= 2006 Nobel Prizes =

The 2006 Nobel Prizes were awarded by the Nobel Foundation, based in Sweden. Six categories were awarded: Physics, Chemistry, Physiology or Medicine, Literature, Peace, and Economic Sciences.

Nobel Week took place from December 6 to 12, including programming such as lectures, dialogues, and discussions.

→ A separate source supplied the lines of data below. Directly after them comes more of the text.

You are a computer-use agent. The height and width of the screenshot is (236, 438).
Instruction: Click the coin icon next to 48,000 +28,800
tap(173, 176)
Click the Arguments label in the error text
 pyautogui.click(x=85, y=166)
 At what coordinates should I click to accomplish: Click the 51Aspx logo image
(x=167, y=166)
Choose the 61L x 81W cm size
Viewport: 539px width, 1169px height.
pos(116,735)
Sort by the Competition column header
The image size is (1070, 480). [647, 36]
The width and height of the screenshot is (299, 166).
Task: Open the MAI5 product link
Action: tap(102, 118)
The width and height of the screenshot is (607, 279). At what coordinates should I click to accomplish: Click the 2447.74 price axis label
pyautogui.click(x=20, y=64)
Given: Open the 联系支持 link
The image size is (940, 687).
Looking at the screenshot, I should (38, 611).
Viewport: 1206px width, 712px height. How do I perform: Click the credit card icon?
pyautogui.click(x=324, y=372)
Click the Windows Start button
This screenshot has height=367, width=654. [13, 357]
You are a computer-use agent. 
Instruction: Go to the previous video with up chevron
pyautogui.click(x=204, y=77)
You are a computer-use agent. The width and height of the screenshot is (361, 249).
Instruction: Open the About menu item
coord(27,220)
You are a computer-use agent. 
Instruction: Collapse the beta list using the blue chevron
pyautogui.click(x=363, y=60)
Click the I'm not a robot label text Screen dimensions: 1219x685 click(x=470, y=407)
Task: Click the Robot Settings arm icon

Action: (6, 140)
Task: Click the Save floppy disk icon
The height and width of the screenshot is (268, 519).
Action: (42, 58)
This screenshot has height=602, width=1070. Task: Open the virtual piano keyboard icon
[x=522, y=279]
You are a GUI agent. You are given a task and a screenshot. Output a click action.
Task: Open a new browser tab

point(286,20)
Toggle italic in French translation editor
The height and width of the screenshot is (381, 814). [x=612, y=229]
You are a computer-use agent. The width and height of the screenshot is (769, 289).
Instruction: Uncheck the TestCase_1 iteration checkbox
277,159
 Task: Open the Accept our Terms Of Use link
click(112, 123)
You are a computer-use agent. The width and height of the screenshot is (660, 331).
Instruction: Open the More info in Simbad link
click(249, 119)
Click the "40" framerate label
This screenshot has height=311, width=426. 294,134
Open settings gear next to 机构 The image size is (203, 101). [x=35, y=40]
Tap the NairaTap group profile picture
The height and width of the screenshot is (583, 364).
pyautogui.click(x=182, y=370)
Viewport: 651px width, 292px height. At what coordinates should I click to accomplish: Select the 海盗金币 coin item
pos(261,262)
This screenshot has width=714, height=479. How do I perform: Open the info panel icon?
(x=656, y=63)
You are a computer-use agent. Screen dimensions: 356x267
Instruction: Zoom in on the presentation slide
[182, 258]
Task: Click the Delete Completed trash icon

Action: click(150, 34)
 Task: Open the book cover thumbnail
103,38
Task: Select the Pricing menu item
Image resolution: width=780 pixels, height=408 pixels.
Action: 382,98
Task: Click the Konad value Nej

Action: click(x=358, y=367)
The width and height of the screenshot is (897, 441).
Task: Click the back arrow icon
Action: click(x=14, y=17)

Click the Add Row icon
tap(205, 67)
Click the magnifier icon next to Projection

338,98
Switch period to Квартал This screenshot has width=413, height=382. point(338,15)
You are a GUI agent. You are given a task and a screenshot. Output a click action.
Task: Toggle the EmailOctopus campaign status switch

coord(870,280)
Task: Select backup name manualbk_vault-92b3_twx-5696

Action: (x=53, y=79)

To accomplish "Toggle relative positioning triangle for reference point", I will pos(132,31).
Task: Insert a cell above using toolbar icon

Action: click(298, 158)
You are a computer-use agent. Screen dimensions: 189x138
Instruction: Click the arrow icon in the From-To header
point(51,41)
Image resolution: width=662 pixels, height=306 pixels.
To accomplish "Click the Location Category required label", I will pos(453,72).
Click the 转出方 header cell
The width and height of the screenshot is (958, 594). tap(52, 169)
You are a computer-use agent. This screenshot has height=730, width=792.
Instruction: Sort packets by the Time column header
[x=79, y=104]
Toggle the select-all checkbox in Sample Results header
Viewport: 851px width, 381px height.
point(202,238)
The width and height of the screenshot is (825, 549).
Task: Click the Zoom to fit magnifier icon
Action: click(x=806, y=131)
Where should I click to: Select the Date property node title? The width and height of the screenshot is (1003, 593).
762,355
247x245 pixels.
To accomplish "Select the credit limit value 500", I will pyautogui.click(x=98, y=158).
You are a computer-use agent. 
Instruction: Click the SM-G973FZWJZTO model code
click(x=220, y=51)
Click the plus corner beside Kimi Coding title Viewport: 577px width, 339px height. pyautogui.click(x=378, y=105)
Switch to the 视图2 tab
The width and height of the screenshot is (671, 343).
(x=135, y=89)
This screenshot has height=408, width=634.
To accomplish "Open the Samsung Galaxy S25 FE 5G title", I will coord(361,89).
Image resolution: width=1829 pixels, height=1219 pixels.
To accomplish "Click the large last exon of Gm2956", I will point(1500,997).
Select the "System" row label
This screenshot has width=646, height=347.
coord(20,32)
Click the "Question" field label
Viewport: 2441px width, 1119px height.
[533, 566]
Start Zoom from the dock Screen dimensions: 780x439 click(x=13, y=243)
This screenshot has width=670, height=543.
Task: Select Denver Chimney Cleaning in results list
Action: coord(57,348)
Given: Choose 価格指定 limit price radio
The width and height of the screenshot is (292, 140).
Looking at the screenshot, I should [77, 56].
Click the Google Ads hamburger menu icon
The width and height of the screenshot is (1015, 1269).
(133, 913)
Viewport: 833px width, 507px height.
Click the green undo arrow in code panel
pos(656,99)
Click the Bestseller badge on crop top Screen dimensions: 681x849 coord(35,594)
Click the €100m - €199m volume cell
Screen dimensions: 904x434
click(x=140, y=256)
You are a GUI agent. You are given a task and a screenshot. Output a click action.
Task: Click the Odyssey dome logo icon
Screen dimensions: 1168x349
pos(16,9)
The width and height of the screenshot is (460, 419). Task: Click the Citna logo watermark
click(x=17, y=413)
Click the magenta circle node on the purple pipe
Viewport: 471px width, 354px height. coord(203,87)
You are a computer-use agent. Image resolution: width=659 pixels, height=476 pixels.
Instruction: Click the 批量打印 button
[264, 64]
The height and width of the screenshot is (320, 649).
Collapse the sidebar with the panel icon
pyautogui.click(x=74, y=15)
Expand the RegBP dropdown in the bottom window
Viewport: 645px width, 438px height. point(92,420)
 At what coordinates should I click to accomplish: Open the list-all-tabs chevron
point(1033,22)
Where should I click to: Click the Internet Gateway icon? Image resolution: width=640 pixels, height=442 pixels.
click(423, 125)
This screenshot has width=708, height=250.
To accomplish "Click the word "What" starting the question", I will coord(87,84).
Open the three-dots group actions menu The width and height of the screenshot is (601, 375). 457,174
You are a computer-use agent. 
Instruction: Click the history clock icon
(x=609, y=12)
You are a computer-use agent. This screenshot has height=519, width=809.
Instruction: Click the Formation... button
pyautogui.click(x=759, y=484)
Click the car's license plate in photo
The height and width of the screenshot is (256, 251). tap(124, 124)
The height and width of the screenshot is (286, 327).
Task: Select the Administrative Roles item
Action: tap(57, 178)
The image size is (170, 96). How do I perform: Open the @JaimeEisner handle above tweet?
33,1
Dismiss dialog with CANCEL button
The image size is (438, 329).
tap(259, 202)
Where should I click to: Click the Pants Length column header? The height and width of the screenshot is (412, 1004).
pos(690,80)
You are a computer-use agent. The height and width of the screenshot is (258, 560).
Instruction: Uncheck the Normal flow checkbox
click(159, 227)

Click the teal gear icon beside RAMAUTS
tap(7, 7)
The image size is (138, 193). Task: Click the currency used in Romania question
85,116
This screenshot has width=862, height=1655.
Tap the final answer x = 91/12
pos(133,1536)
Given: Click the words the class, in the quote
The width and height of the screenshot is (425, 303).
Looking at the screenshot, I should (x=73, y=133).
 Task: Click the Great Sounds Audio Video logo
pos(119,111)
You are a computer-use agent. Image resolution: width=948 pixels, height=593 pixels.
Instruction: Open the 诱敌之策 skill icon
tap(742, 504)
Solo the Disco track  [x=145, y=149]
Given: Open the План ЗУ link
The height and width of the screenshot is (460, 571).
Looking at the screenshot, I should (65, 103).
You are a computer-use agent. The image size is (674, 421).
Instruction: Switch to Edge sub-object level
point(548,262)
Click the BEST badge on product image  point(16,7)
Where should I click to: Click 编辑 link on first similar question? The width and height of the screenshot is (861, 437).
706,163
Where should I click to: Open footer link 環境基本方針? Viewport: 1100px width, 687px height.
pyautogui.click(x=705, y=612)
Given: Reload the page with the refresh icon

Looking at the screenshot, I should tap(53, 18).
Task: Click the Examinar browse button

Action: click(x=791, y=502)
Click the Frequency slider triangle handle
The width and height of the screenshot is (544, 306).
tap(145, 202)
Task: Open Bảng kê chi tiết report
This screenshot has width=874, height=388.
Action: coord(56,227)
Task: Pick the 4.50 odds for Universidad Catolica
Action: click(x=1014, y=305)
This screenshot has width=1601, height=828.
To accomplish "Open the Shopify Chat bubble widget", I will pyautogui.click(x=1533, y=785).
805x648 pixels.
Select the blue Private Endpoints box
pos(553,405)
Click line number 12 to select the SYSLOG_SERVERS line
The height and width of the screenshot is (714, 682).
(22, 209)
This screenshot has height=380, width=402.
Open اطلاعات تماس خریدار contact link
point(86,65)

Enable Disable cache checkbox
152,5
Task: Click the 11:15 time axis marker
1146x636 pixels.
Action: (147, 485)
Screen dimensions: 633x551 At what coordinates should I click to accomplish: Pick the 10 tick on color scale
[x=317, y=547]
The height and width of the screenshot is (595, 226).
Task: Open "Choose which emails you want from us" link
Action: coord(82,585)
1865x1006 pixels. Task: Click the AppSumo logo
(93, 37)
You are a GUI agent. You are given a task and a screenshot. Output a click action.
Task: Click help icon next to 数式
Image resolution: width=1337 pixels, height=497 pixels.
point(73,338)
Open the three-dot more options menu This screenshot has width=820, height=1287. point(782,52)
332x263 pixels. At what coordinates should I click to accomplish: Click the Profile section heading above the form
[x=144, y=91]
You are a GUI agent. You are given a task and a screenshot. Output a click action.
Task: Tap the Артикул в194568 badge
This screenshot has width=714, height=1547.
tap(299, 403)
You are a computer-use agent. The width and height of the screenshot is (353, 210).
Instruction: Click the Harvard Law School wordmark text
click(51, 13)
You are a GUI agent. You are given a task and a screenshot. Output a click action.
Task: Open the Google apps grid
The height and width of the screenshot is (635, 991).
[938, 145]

The award ceremony and banquet for the Peace Prize were scheduled in Oslo on December 10, while the award ceremony and banquet for all other categories were scheduled for the same day in Stockholm.

== Prizes ==

=== Physics ===

Awardee(s)
John C. Mather (b. 1946); United States American; "for their discovery of the blackbody form and anisotropy of the cosmic microwave background radiation"
George Smoot (b. 1945)

=== Chemistry ===

Awardee(s)
|  | Roger D. Kornberg (b. 1947) | United States American | "for his studies of the molecular basis of eukaryotic transcription" |  |

=== Physiology or Medicine ===

Awardee(s)
Andrew Z. Fire (b. 1959); United States; "for their discovery of RNA interference - gene silencing by double-stranded RNA"
Craig C. Mello (b. 1960)

=== Literature ===

| Awardee(s) |  |  |  |  |
|---|---|---|---|---|
|  | Orhan Pamuk (b. 1952) | Turkey | "who in the quest for the melancholic soul of his native city has discovered new symbols for the clash and interlacing of cultures" |  |

=== Peace ===

Awardee(s)
Muhammad Yunus (b. 1940); Bangladesh; "for their efforts to create economic and social development from below."
Grameen Bank (founded by Muhammad Yunus in 1983)

=== Economic Sciences ===

Awardee(s)
|  | Edmund S. Phelps (1933–2026) | United States | "for his analysis of intertemporal tradeoffs in macroeconomic policy" |  |

== Controversies ==

=== Physiology or Medicine ===
Some scientists observed that Fire and Mello's discoveries in RNA interference in Caenorhabditis elegans had similarly been previously studied by plant biologists like David Baulcombe and that more acknowledgement should've been given.